Back to List Archive

Re: Ignore Question

From: Bill Moseley <moseley(at)>
Date: Fri Feb 28 2003 - 17:15:07 GMT
On Fri, 28 Feb 2003, Gentile, Jeff wrote:

> --->use bytes;
>     my $size = length $txt;
> --->no bytes;

> Notice the two lines I pointed to; I looked into the "length" function, 
> and it's a "known" issue that even though it says it reports "bytes" it
> reports characters, however "use bytes" is supposed to fix that. I've got
> a pdf that is 787,244 bytes in size before conversion. The text file size
> of the output is 208,786. The content length (either way... not sure if
> "use bytes" works properly... still in experimental phase) returns as
> 208,573.

In other words if you have a scalar

    $size = length $txt;

it reports 208,573, but if you write out the file the file system reports
it as 208,786 bytes.  Right?

And that happens regardless of use bytes?  

Assuming you are not on Windows (where writing the file would replace \n
with \r\n) then that would make me think you are using a multi-byte
encoding and then use bytes is not working.

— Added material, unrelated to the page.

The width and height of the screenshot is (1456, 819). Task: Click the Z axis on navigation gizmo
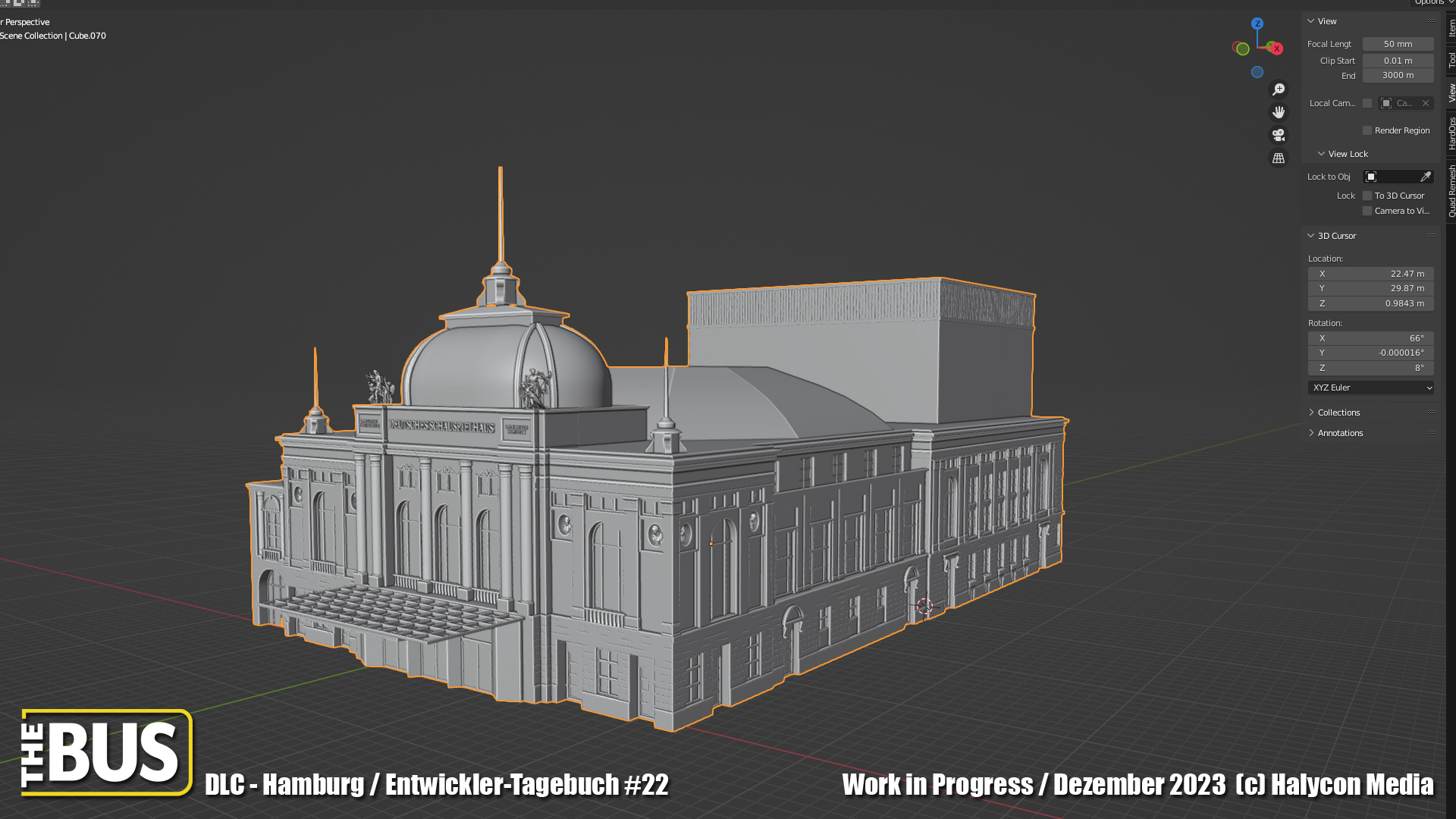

Clearly, there needs to be a way to get the length of a string in bytes.

Another test might be to write a perl script that reads from your -S prog
script instead of using swish -- that might make it easier to see what's
happening.  You could probably easily edit exprog.c to see what swish is
reading from the pipe, too.

There's also tools to dump scalars in Perl (my memory is not helping
today) that will show how the string is encoded.

I had a problem lately where I was taking some HTML text, un-escaped the
HTML entities, and then split it based on a set of characters
(WordCharacters from swish) to split into word.  This was bombing out on
one document which turned out to have an entity that was a unicode char.
That seemd to trigger Perl to encode the string as UTF-8 (IIRC), but then
the split ended up splitting the string *between* a multi-byte character,
and then later reporting an invalid UTF-8 string!

No I have not played with use bytes.  I haven't had the need yet (perhaps
because of my platform). It may be that I have not had any docs that end
up a unicode or utf-8 in perl.

All I do in these case is find the smallest test case I can work with and
then start dumping things byte-by-byte.  Once I understand what's
happening with the data it's easier to find a solution.  Or so I hope.

Try creating a doc right in the -S prog script.  Like in the use bytes man
page $x = chr(400), or maybe use entites and call unescapeHTML().

Bill Moseley
Received on Fri Feb 28 17:15:50 2003